§ **Exercise directions**
Repeat only the lines below that run from the line with "Given: Open the sliders settings icon" to the line with "Screen dimensions: 862x662", ends included; skip every picture.

§ **Record extracts**

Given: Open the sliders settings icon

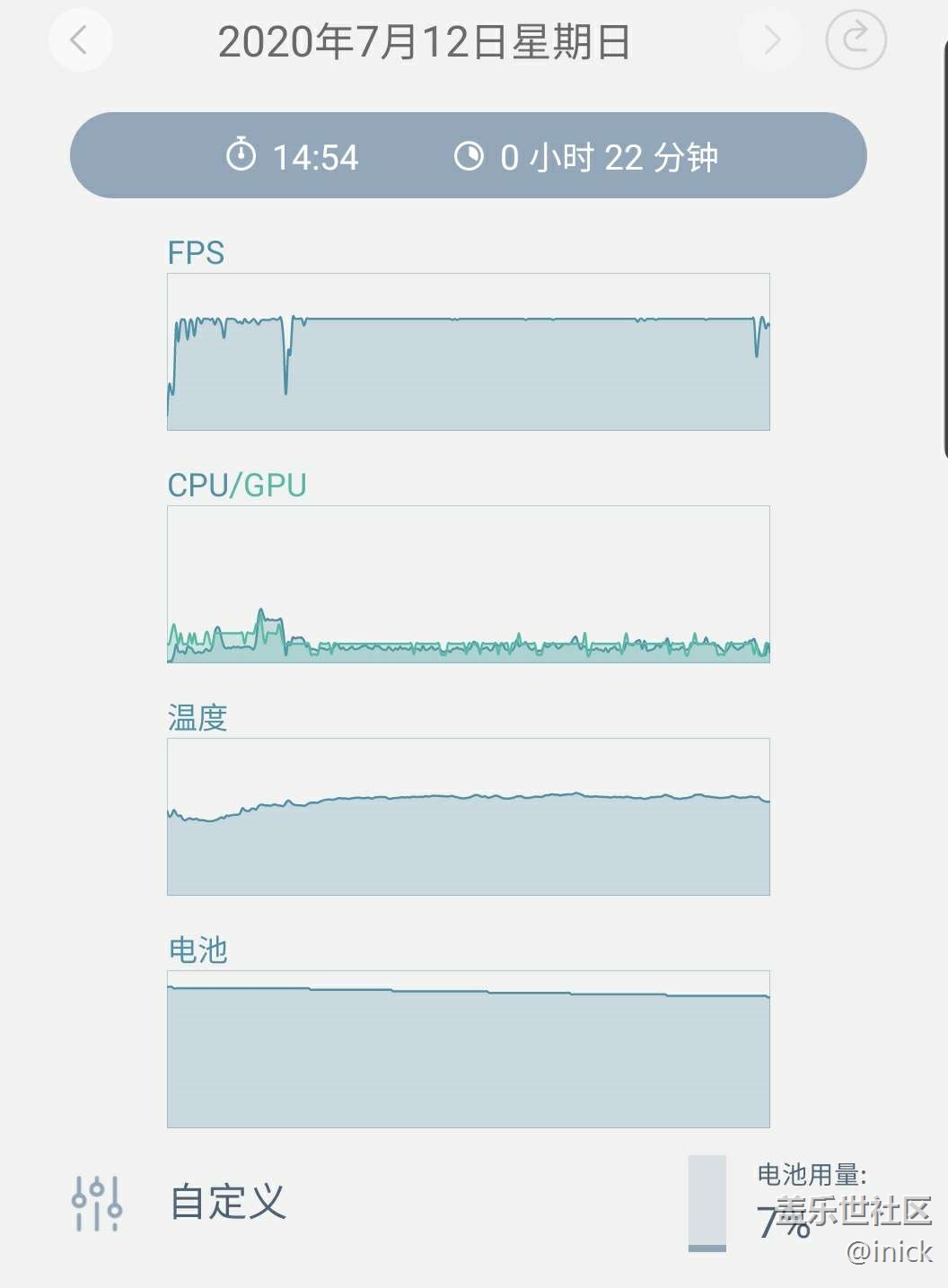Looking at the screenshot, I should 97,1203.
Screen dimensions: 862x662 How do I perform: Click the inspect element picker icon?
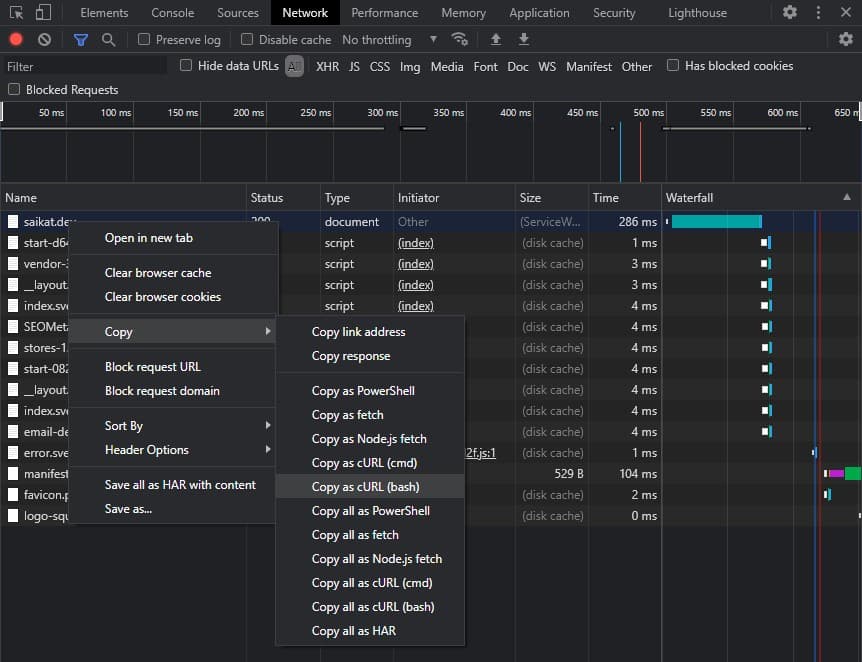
* * *
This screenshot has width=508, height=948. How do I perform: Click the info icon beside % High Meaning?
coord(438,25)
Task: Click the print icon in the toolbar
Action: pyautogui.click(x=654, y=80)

§ **Answer to the exercise**
Given: Open the sliders settings icon

Looking at the screenshot, I should 97,1203.
Screen dimensions: 862x662 How do I perform: Click the inspect element picker icon?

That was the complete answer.